Amid growing concerns over the sources of training data used to develop some of the world’s most advanced AI models, a new investigation has shed light on the questionable origins of the Colossal Clean Crawled Corpus (C4). Compiled by Google from over 15 million websites, C4 serves as the training material for both the tech giant’s LaMDA AI and Meta’s GPT competitor, LLaMA.

While C4 is publicly accessible, its sheer size has made it challenging to thoroughly examine its contents. The dataset, touted as a “clean” version of Common Crawl, with potentially offensive language and racist slurs removed, has come under scrutiny for its inclusion of questionable sources.

According to the Washington Post, C4’s “cleanliness” is superficial at best. While reputable sites such as the Guardian, Wikipedia, Google Patents, and PLOS contribute to the dataset, it also features less trustworthy sources, including the white nationalist site VDARE and the far-right news outlet Breitbart. The Russian state-backed propaganda site RT is among the largest providers of training data to C4.

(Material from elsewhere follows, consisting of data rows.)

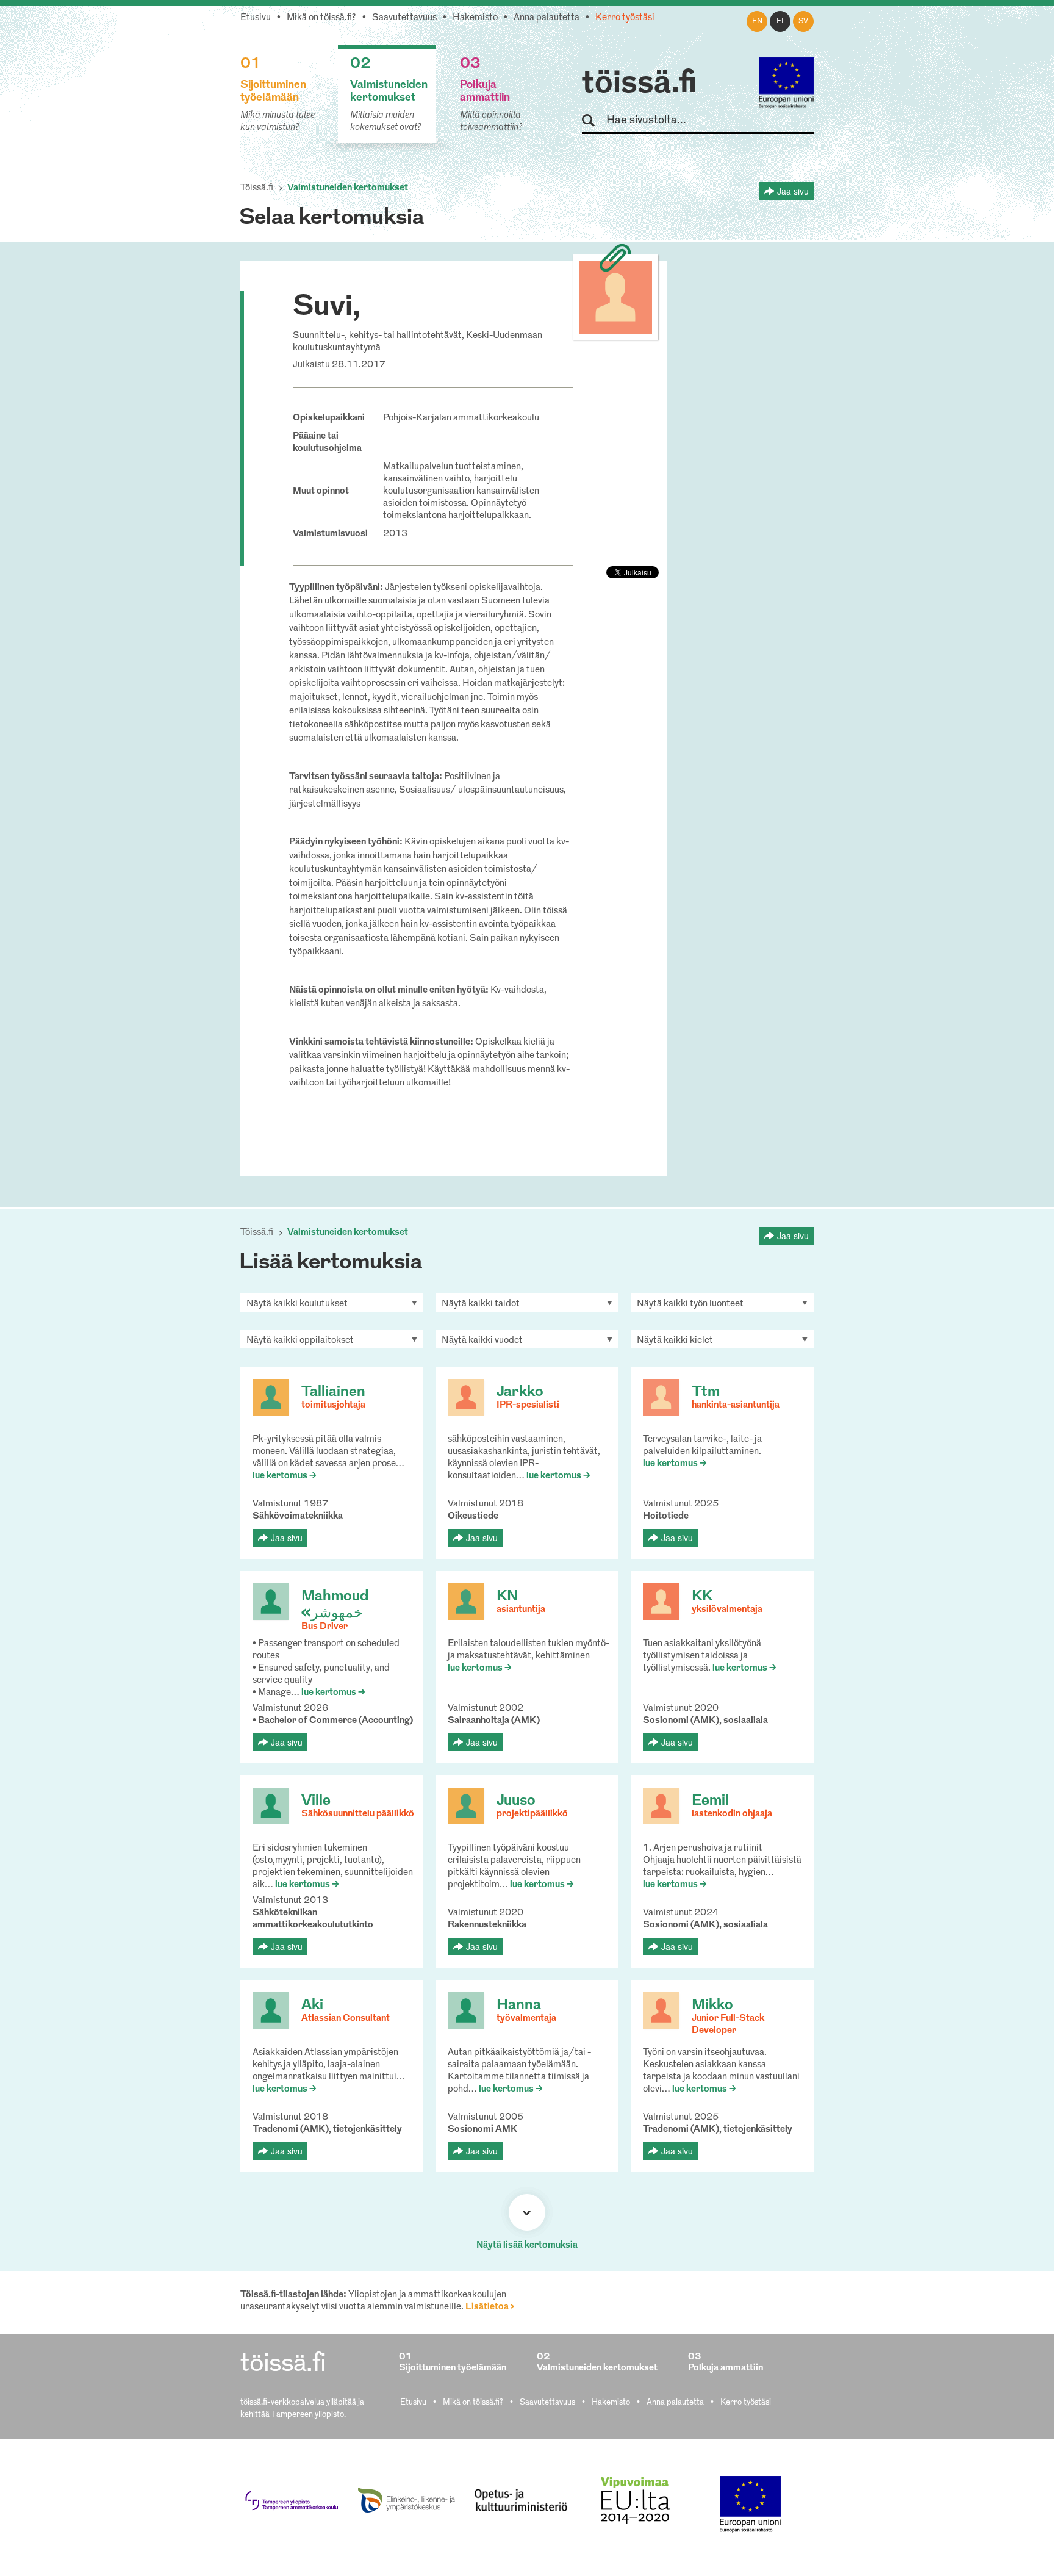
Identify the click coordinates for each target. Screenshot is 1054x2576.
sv (803, 21)
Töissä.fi (256, 188)
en (757, 21)
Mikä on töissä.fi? (321, 18)
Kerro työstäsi (624, 18)
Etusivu (255, 18)
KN (507, 1596)
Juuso (516, 1801)
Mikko (712, 2005)
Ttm (706, 1392)
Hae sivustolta (593, 121)
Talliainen (333, 1392)
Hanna (519, 2005)
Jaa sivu (793, 191)
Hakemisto (475, 18)
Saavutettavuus (404, 18)
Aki (312, 2005)
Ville (316, 1801)
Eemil (710, 1801)
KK (702, 1596)
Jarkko (520, 1392)
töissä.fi (639, 84)
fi (780, 21)
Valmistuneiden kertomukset (347, 188)
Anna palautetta (546, 18)
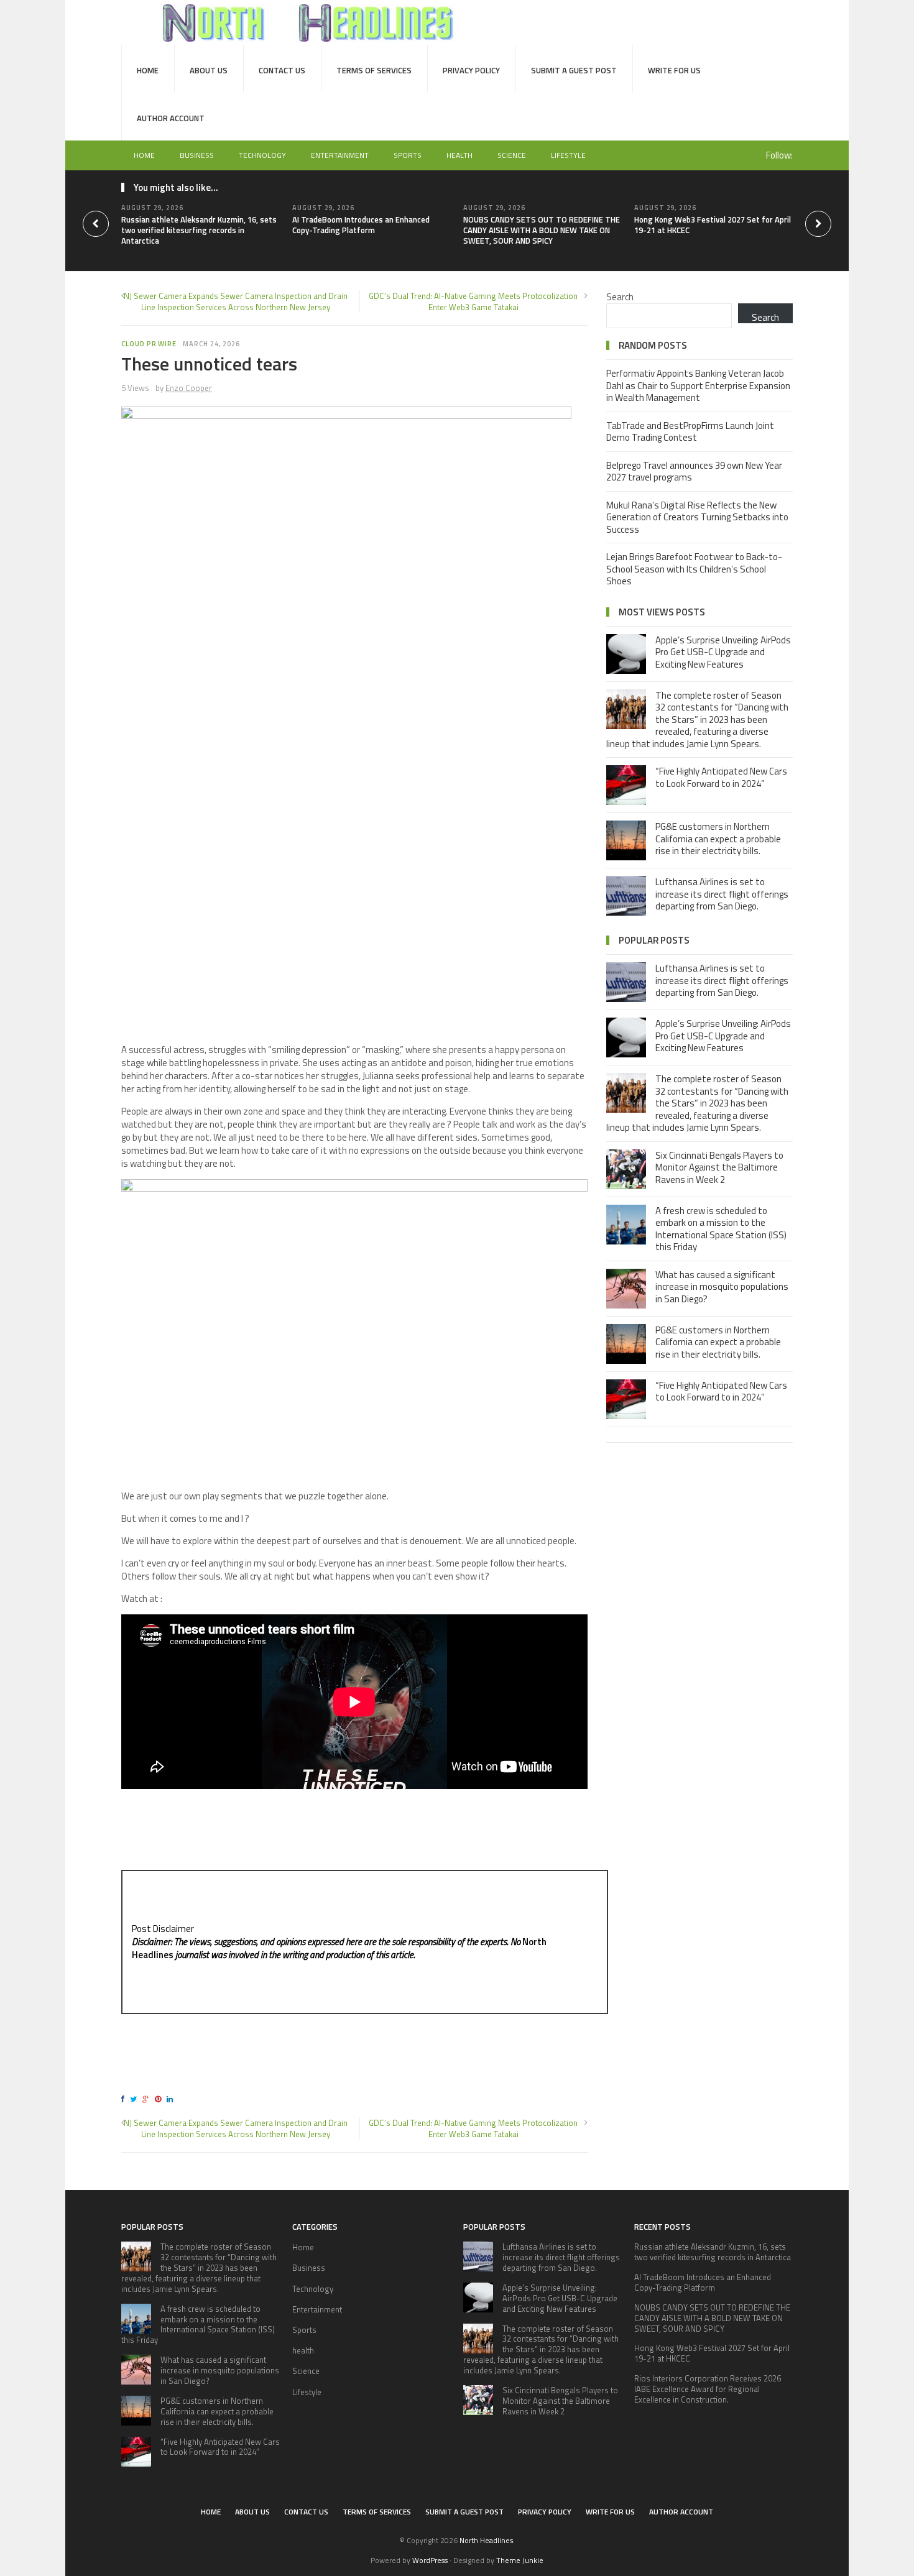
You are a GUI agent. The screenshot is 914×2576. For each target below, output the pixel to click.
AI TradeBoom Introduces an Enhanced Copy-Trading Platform (361, 224)
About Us (209, 70)
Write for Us (674, 70)
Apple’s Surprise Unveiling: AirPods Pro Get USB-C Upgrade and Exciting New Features (723, 652)
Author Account (171, 118)
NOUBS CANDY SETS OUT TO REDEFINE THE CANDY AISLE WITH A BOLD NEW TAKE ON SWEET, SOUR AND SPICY (541, 230)
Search (620, 297)
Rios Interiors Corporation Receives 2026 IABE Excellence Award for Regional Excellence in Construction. (707, 2389)
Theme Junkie (519, 2560)
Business (197, 155)
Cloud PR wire (149, 344)
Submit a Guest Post (574, 70)
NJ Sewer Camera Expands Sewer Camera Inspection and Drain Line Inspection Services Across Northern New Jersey (236, 301)
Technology (262, 155)
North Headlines (486, 2540)
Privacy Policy (471, 70)
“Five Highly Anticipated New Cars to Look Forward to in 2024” (721, 777)
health (459, 155)
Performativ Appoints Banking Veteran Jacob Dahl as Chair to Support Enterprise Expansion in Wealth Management (698, 385)
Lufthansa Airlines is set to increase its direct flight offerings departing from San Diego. (721, 894)
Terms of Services (374, 70)
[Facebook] (124, 2099)
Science (511, 155)
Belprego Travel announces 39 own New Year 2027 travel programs (694, 471)
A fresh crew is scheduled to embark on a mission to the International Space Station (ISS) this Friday (721, 1228)
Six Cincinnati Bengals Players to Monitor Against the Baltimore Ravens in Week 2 (719, 1167)
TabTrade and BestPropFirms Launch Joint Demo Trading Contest (690, 431)
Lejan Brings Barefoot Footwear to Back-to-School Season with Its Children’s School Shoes (694, 569)
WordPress (430, 2560)
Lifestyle (568, 155)
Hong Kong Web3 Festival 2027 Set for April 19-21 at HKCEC (712, 224)
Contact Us (282, 70)
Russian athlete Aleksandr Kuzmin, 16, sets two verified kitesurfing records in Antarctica (199, 230)
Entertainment (340, 155)
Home (148, 70)
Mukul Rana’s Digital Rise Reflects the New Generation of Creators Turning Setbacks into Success (697, 517)
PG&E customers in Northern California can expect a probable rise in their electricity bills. (718, 838)
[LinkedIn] (172, 2099)
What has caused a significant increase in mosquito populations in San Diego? (721, 1286)
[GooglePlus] (147, 2099)
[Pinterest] (160, 2099)
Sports (408, 155)
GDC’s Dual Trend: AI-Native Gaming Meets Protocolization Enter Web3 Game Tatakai (473, 301)
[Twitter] (135, 2099)
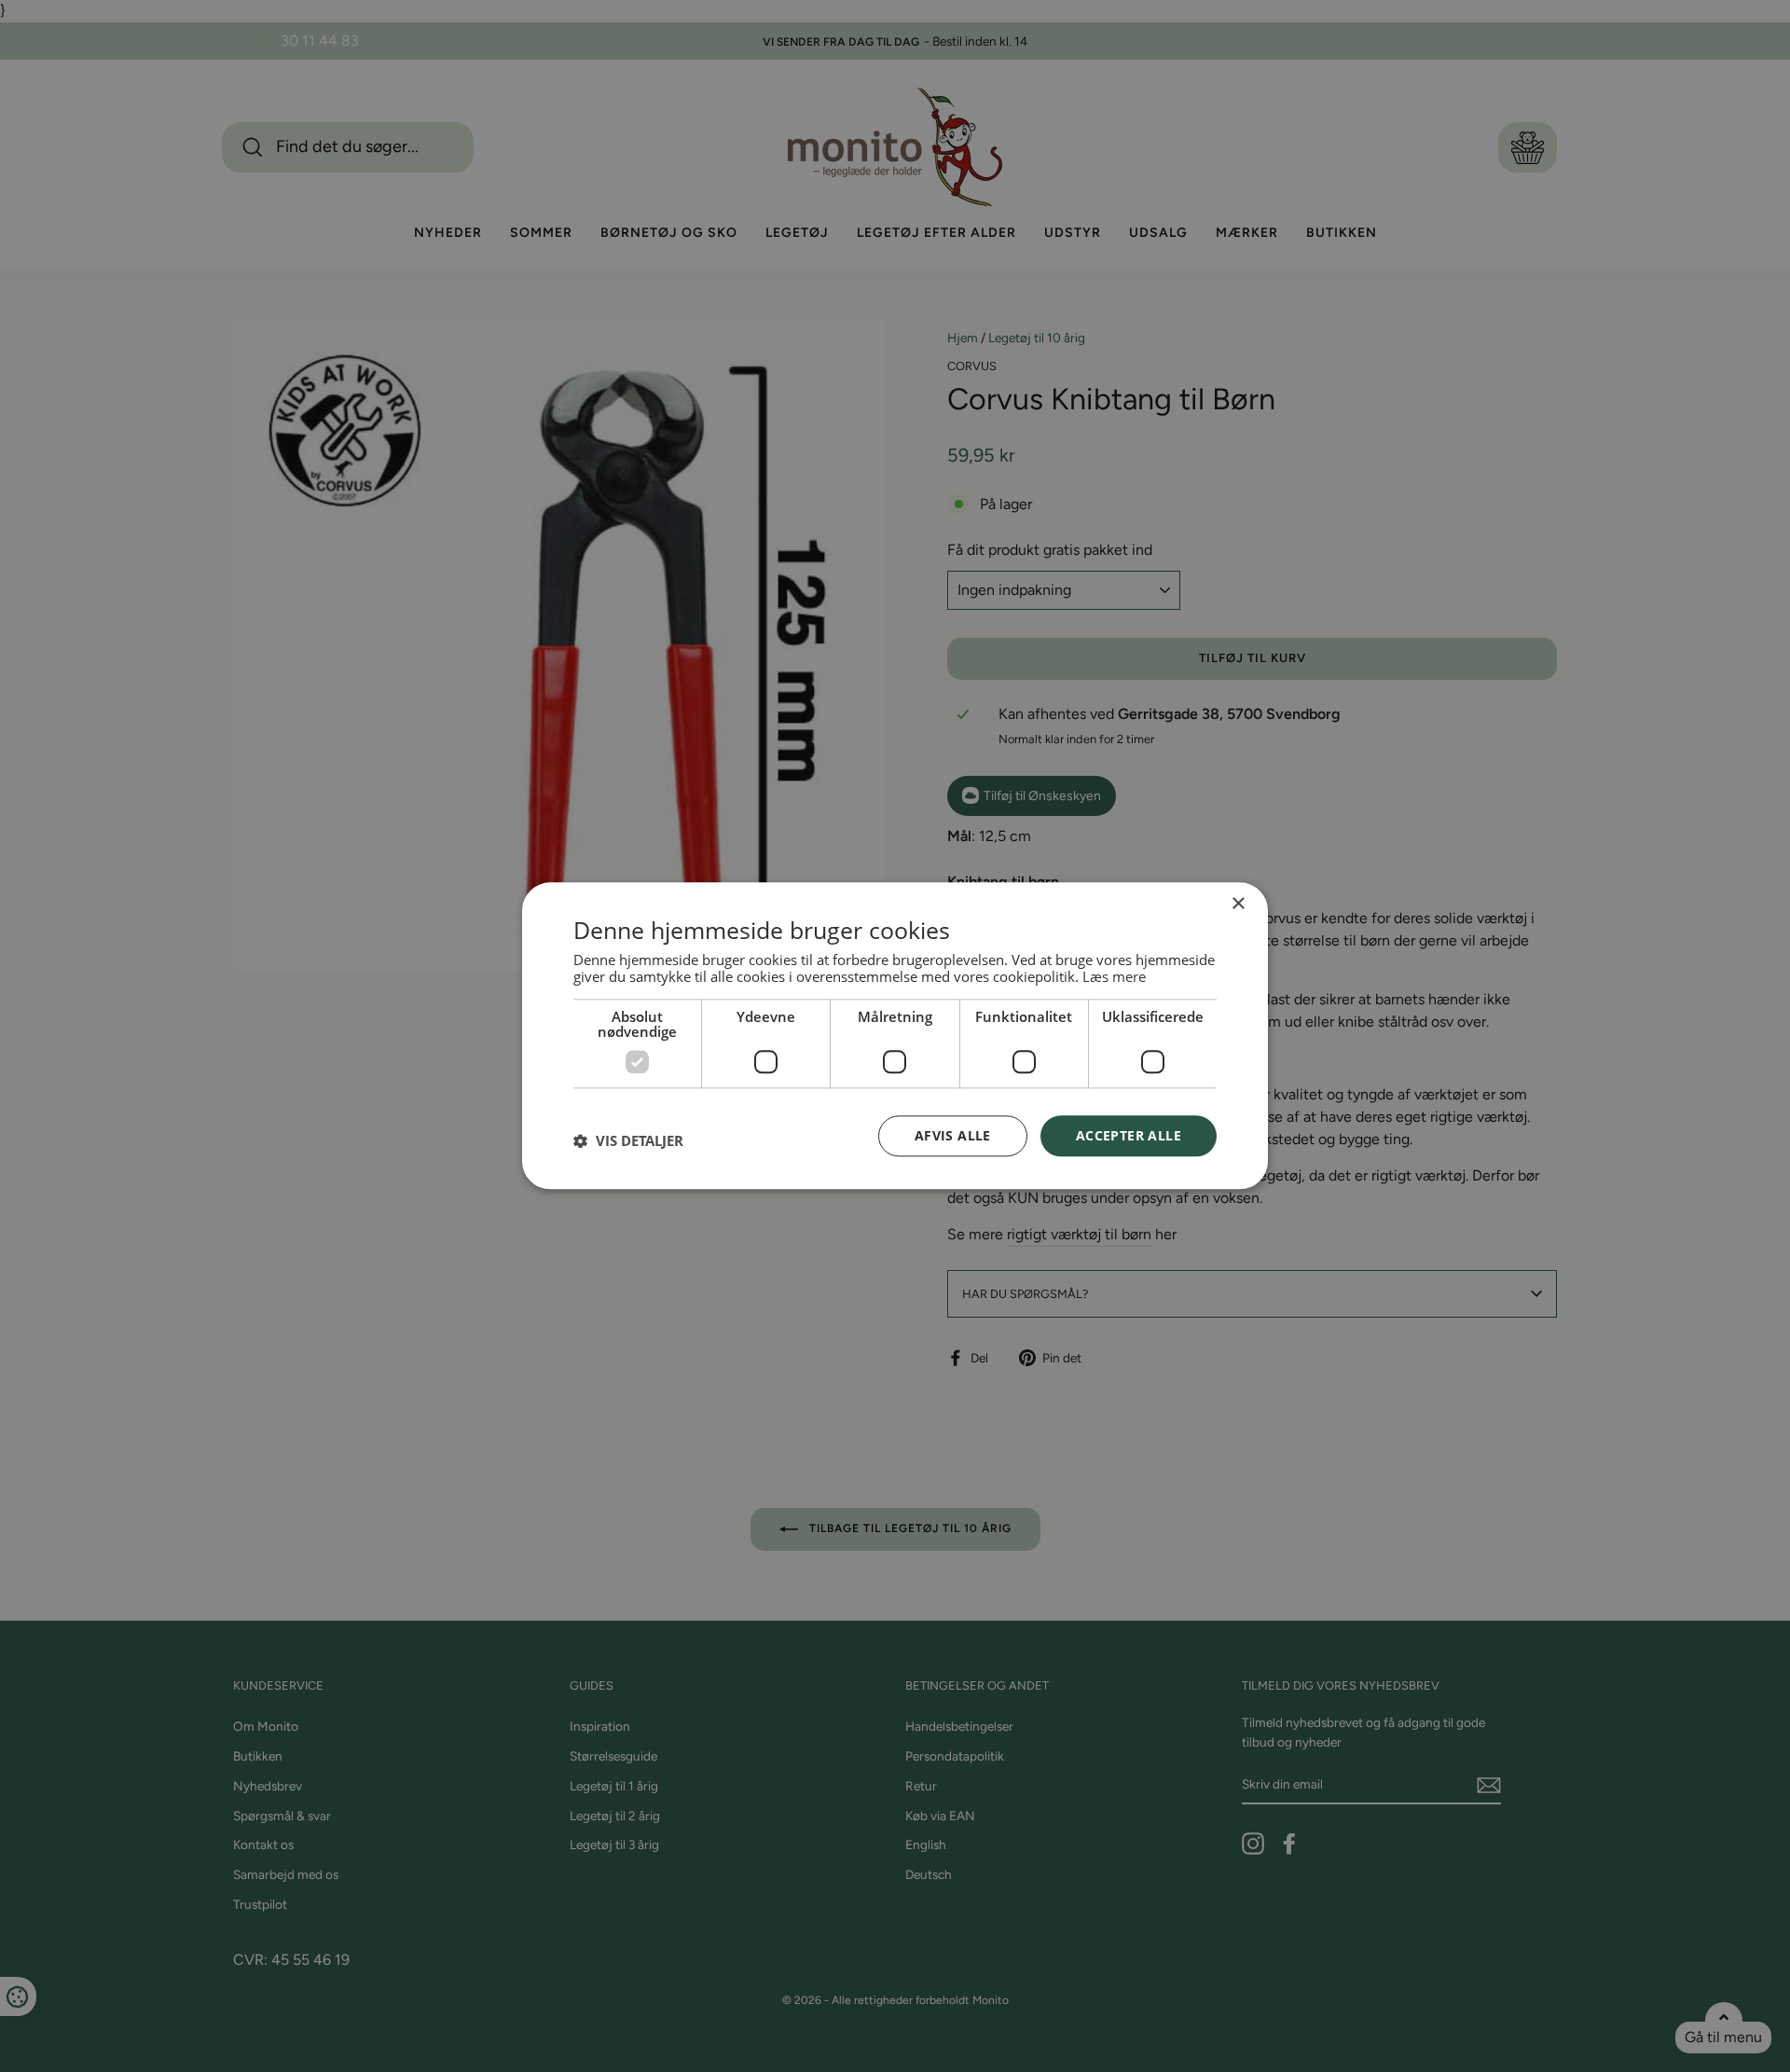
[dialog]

Few of the sites included in the database gave explicit consent to be part of C4, and while Common Crawl, the non-profit organization that compiled the scraped data, claims to respect opt-out requests, some of the sources push the boundaries of fair use. For example, b-ok.org, formerly known as Bookzz, was a major repository of pirated ebooks until its seizure by the FBI in 2022. Despite this, its contents remain in the C4 database.

It’s worth noting that vast collections of data like C4 play a crucial role in the creation of AI, as large language models (LLMs) like ChatGPT require substantial datasets to improve continuously.

Acquiring the hundreds of gigabytes of text required to train AI models can be a daunting task, leading some researchers to take the approach of “ask for forgiveness, not permission” and rely on the “fair use” defense to copyright.

This approach was taken by the London-based AI company Stability, which recently released its new LLM, StableLM, trained on the Pile, a massive 850GB dataset that includes the entire uncleaned Common Crawl database, pirate ebooks from Bibliotik, data scraped from GitHub, and other sources such as internal emails from Enron and the proceedings of the European Parliament.

The Pile is publicly hosted by a group of anonymous “data enthusiasts” known as the Eye, whose copyright takedown policy is linked to a controversial video. The version used by Stability is said to be “three times larger,” but the company has not disclosed any further details about the additional content. Despite this, Stability claims that the extra data gives StableLM “surprisingly high performance” in conversational and coding tasks.

“We open-source our models to promote transparency and foster trust,” the company stated. “Researchers can ‘look under the hood’ to verify performance, work on interpretability techniques, identify potential risks, and help develop safeguards. Organizations across the public and private sectors can adapt (‘fine-tune’) these open-source models for their own applications without sharing their sensitive data or giving up control of their AI capabilities.”

Conlcusion:

The recent investigation into the questionable origins of the Colossal Clean Crawled Corpus (C4) highlights the need for greater transparency and accountability in the AI industry. The use of questionable sources, including sites with explicit racist or far-right agendas, in training data raises serious ethical and legal issues that cannot be ignored.

Companies like Google and Stability, who open-source their models, must ensure that their training data is carefully curated to avoid such controversies. The market for AI systems and language models will continue to grow, and it’s crucial that the industry adopts best practices to maintain public trust and ensure the responsible development of AI.